14. jq vs. Alternatives

Tool Language Best For Notes
jq C Pure JSON processing The standard. Widest documentation and community.
gojq Go jq + YAML input Supports YAML. Better Unicode. Slightly different edge cases.
jaq Rust Speed-critical pipelines Faster than jq on large files. Stricter correctness.
yq Go YAML / XML / TOML Mike Farah's yq. jq-like syntax for multiple formats.
fx Go Interactive exploration TUI for browsing JSON. Great for exploration, not scripting.

For pure JSON on the command line, jq is the right choice. It is pre-installed or easily available on every platform, has the most comprehensive documentation, and is the de facto standard that other tools are measured against.

Frequently Asked Questions

What is jq and why should I use it?

jq is a lightweight, command-line JSON processor written in C with zero runtime dependencies. It lets you slice, filter, map, and transform structured JSON data as easily as sed, awk, and grep let you work with text. It is essential for working with REST APIs, Kubernetes, Docker, AWS CLI, Terraform output, CI/CD pipelines, and any tool that produces JSON.
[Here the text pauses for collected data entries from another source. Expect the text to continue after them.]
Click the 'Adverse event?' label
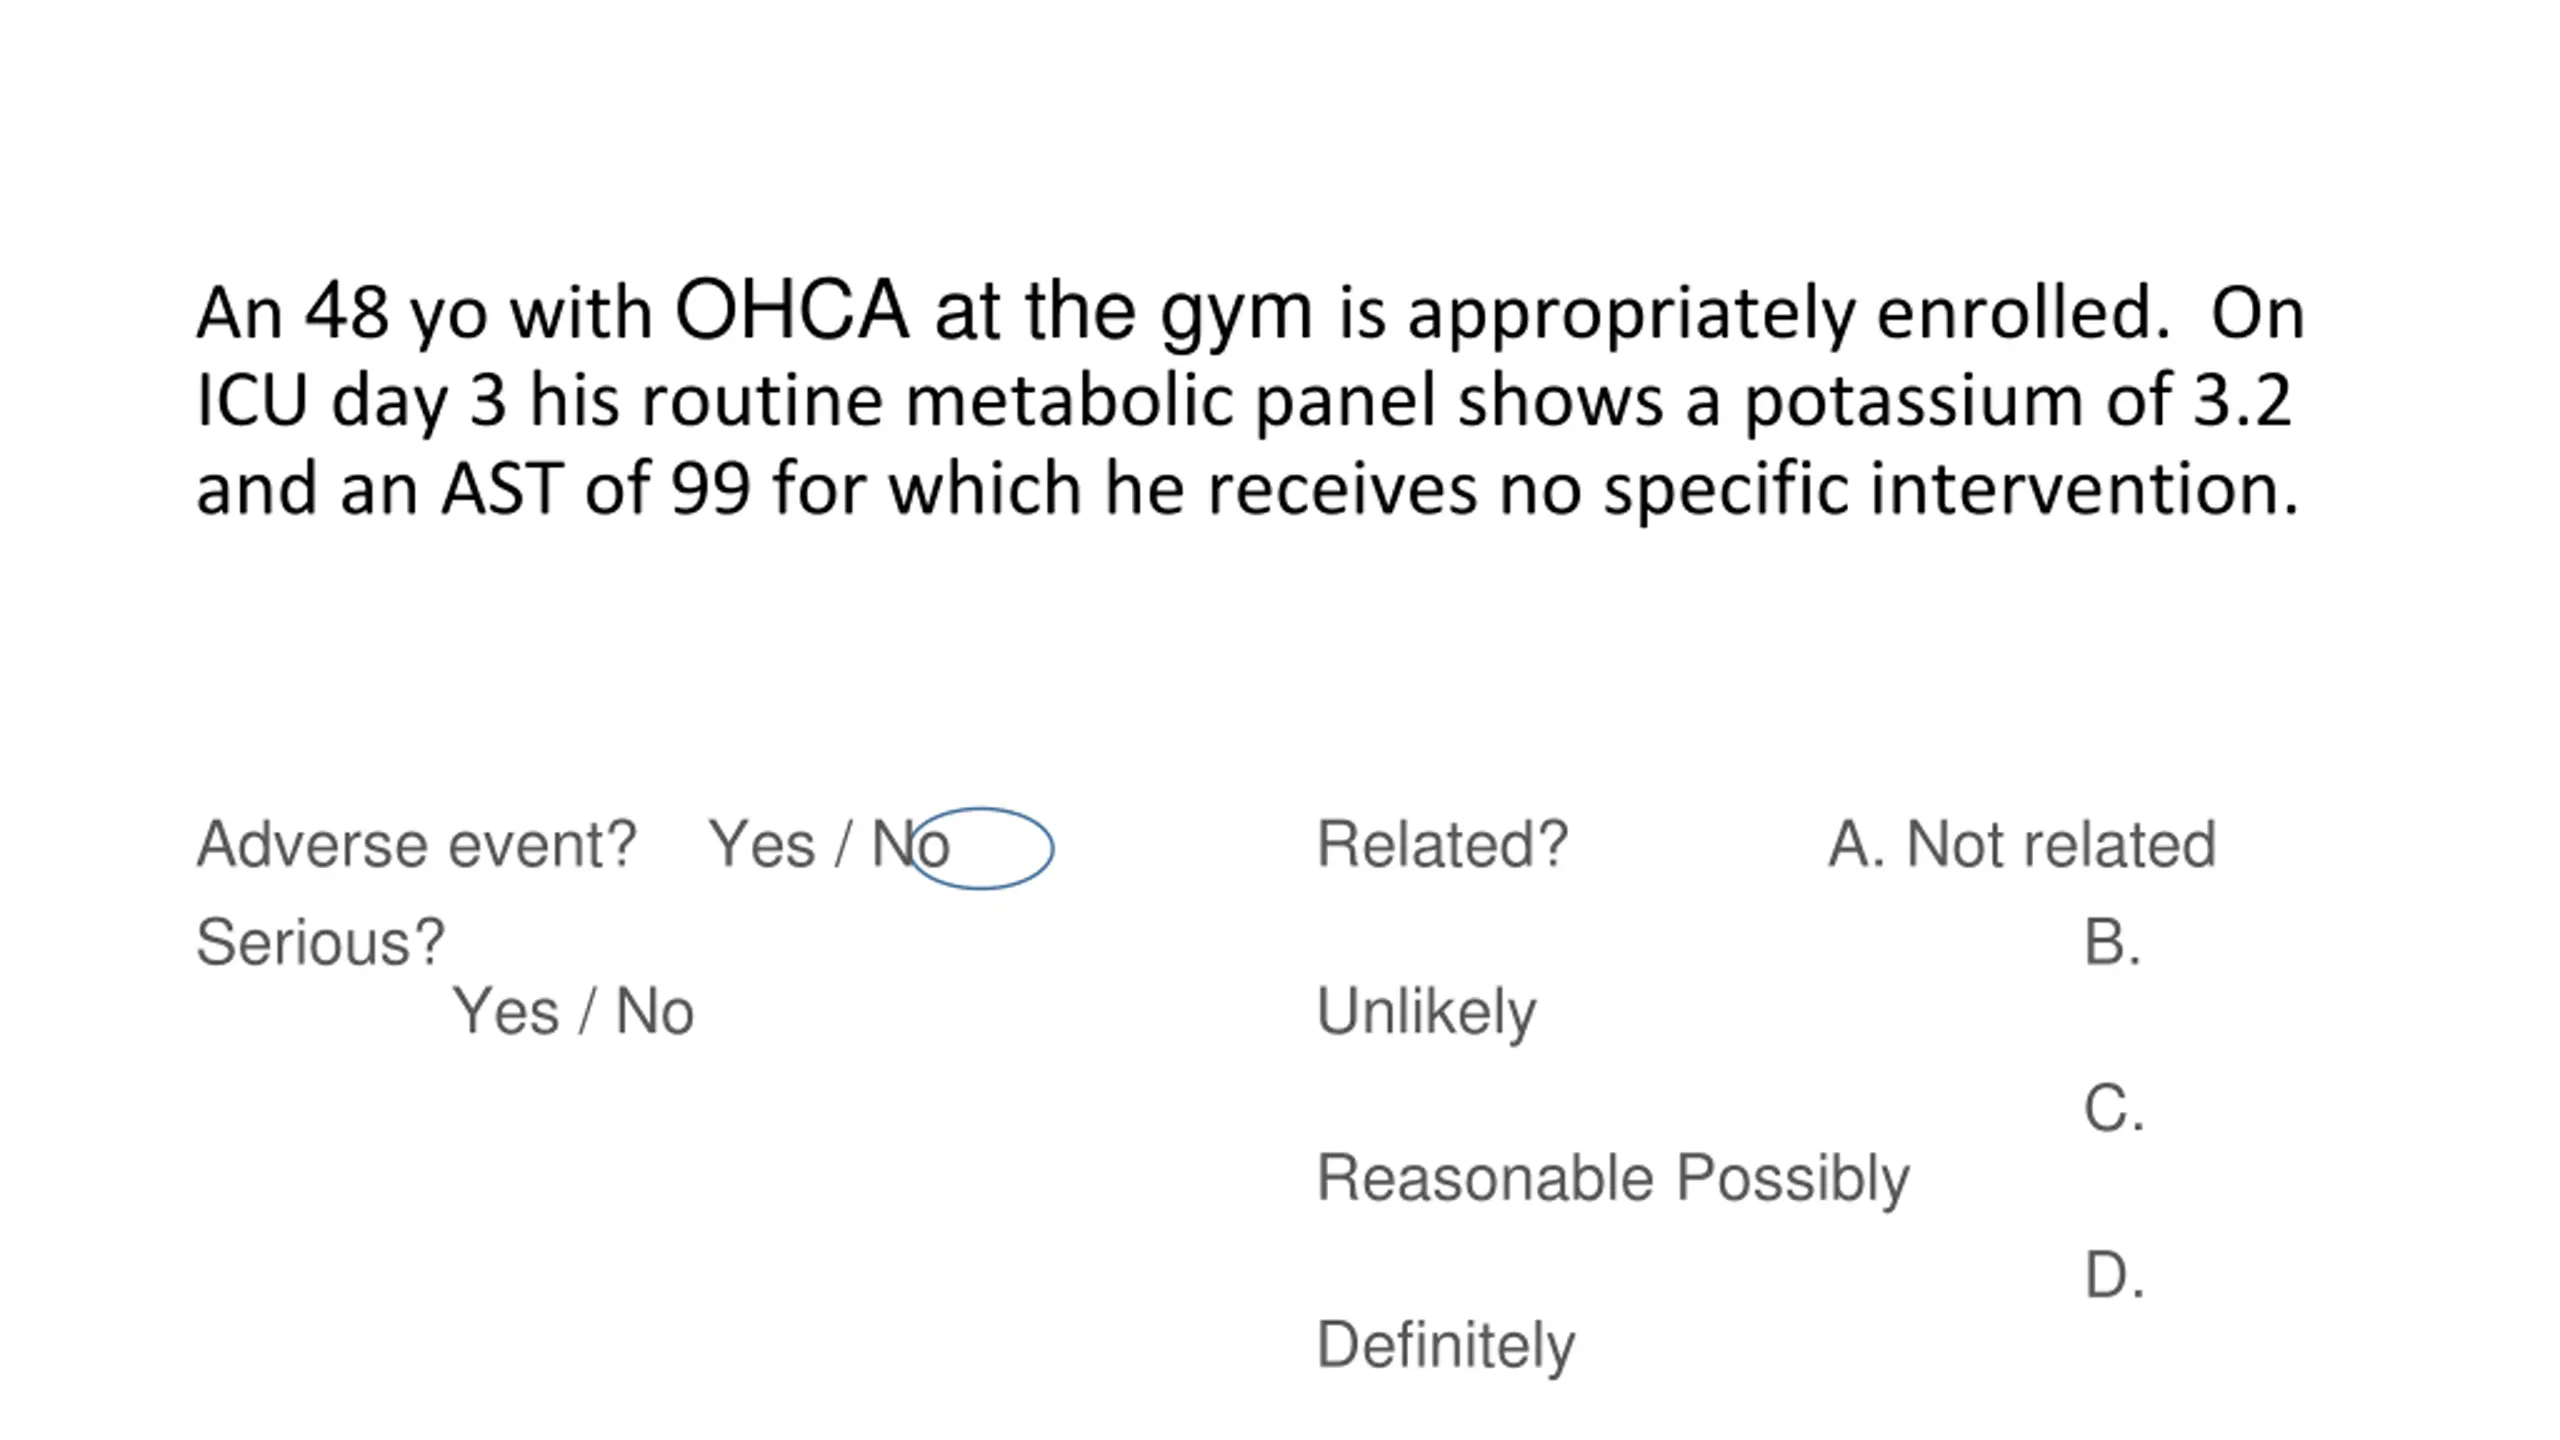The width and height of the screenshot is (2560, 1440). [x=416, y=845]
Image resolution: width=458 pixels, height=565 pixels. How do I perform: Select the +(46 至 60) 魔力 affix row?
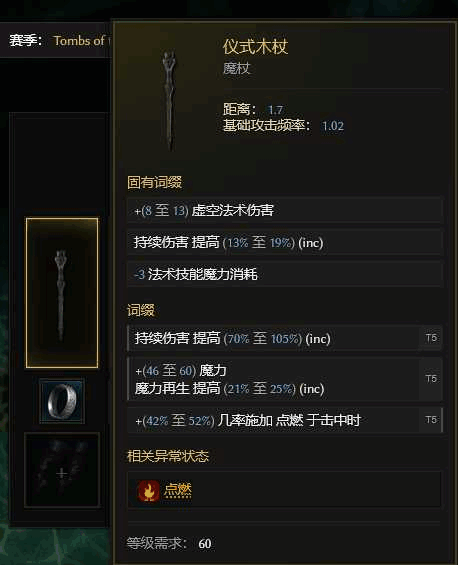tap(285, 379)
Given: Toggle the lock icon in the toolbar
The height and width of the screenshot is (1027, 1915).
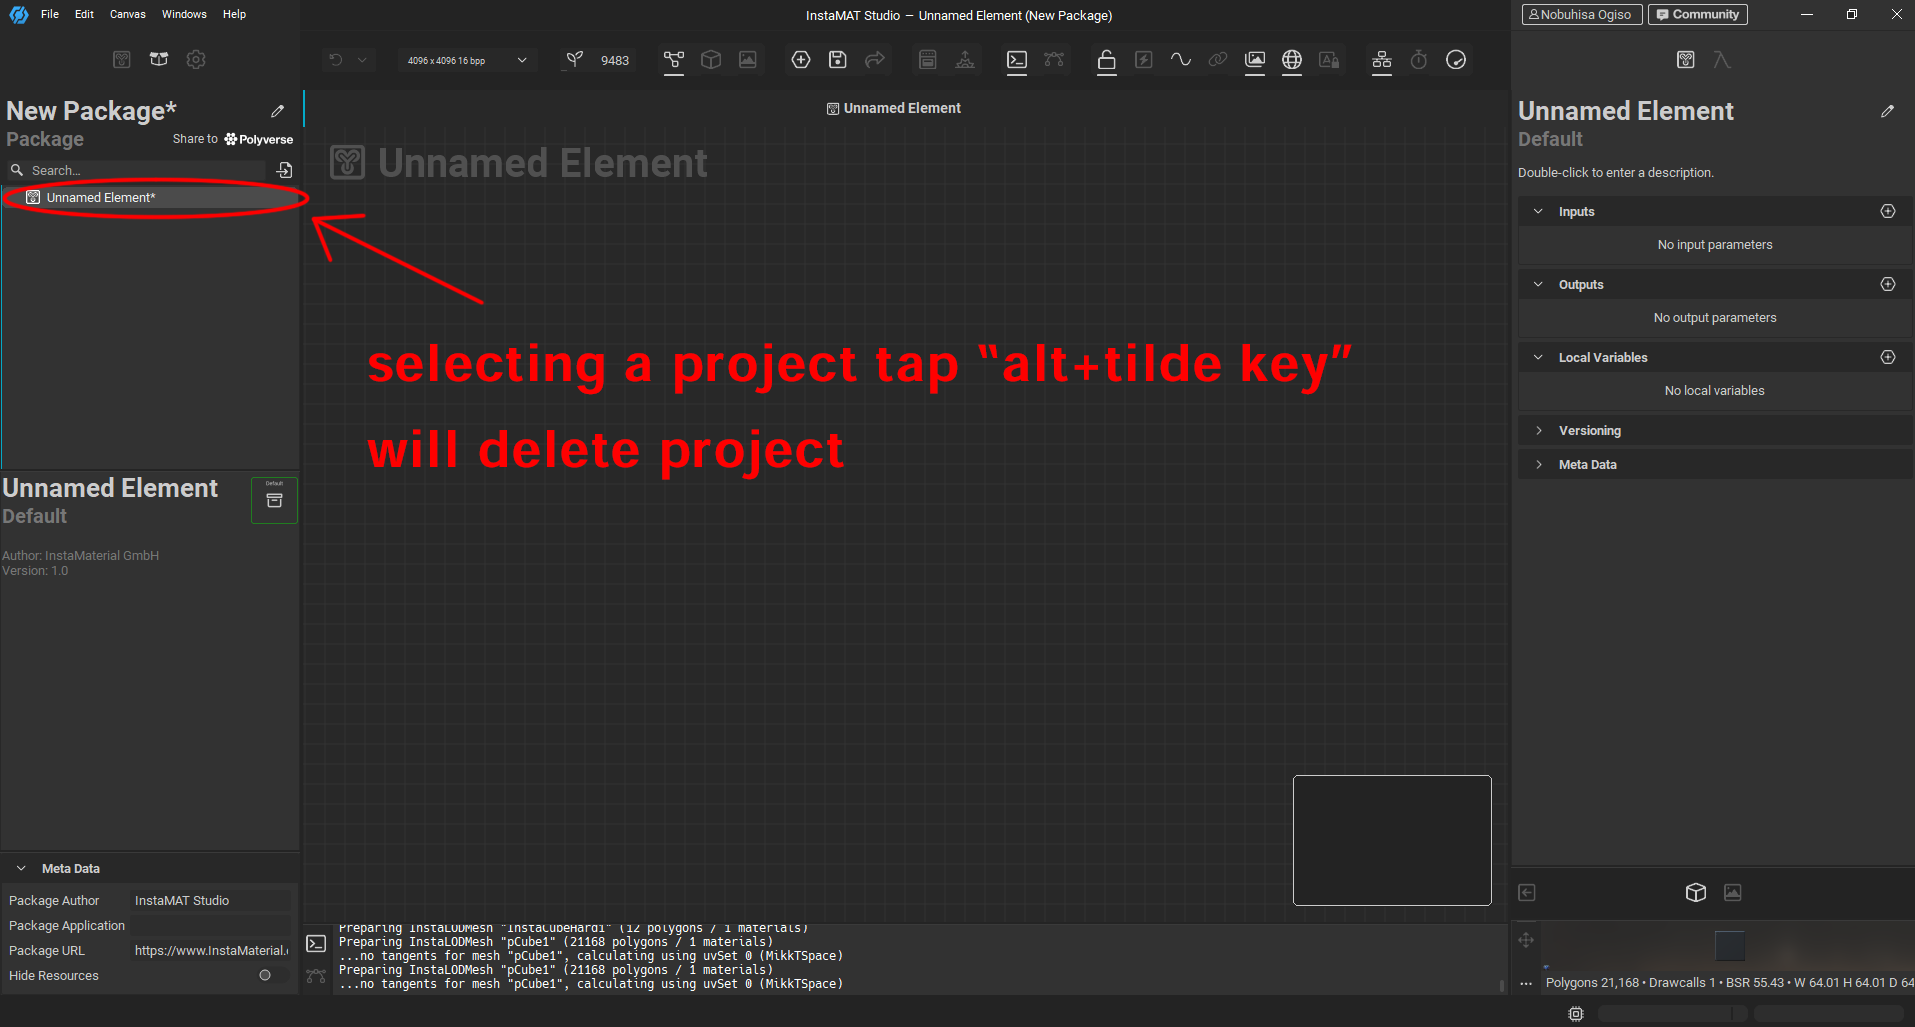Looking at the screenshot, I should pos(1106,60).
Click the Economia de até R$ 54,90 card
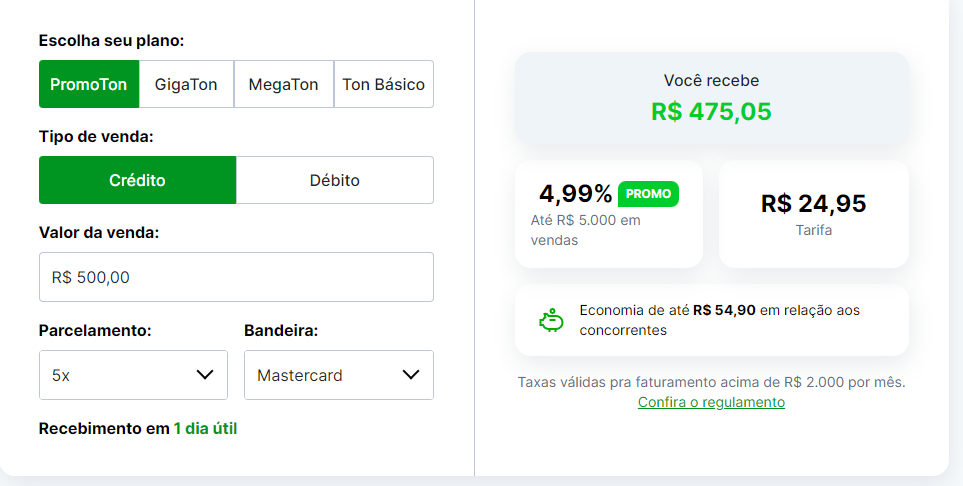 (712, 320)
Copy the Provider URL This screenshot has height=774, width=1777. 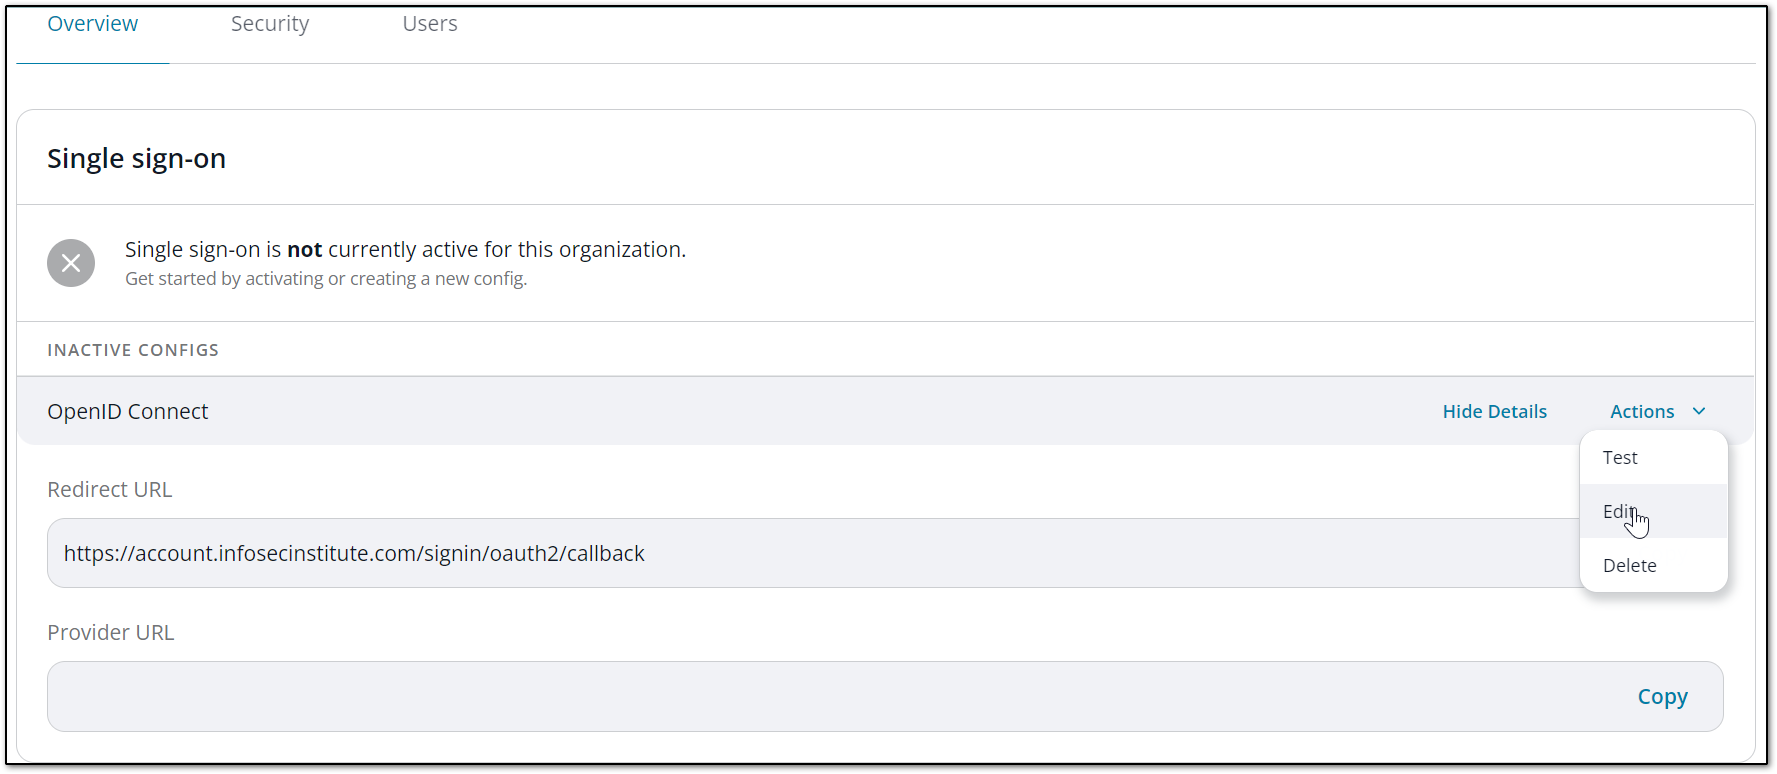[x=1662, y=696]
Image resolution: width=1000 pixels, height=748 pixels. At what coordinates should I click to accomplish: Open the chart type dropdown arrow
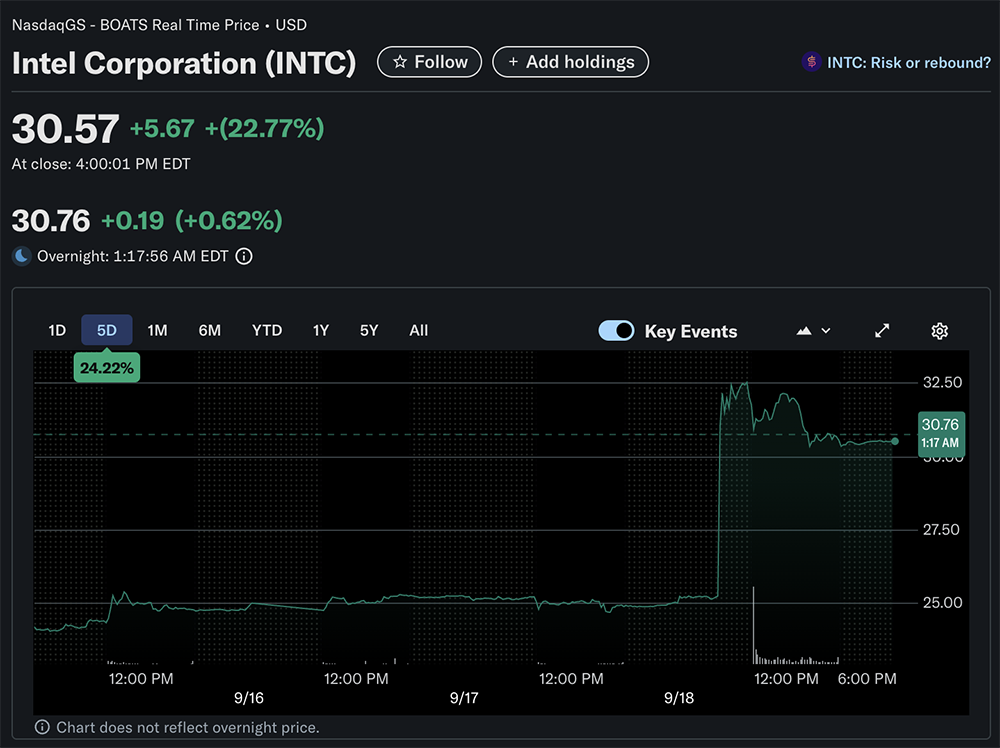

How do I install jq on my system?

On Ubuntu/Debian: sudo apt install jq. On macOS: brew install jq. On Fedora: sudo dnf install jq. On Windows: choco install jq or scoop install jq. You can also download pre-built binaries from the official GitHub releases page.

What is the difference between .[] and .foo[] in jq?

.[] iterates over all values in the top-level array or object. .foo[] first accesses the field named foo, then iterates over its values. For example, if the input is {"users": [{"name": "Alice"}, {"name": "Bob"}]}, then .users[] outputs each user object individually, and .users[].name outputs "Alice" and "Bob" on separate lines.

How do I handle null values in jq?

Use the alternative operator // to provide defaults: .name // "unknown" returns "unknown" if .name is null or false. Use the optional operator ? to suppress errors from missing fields: .foo? returns null silently instead of erroring. You can also use select(. != null) to filter out null values from arrays.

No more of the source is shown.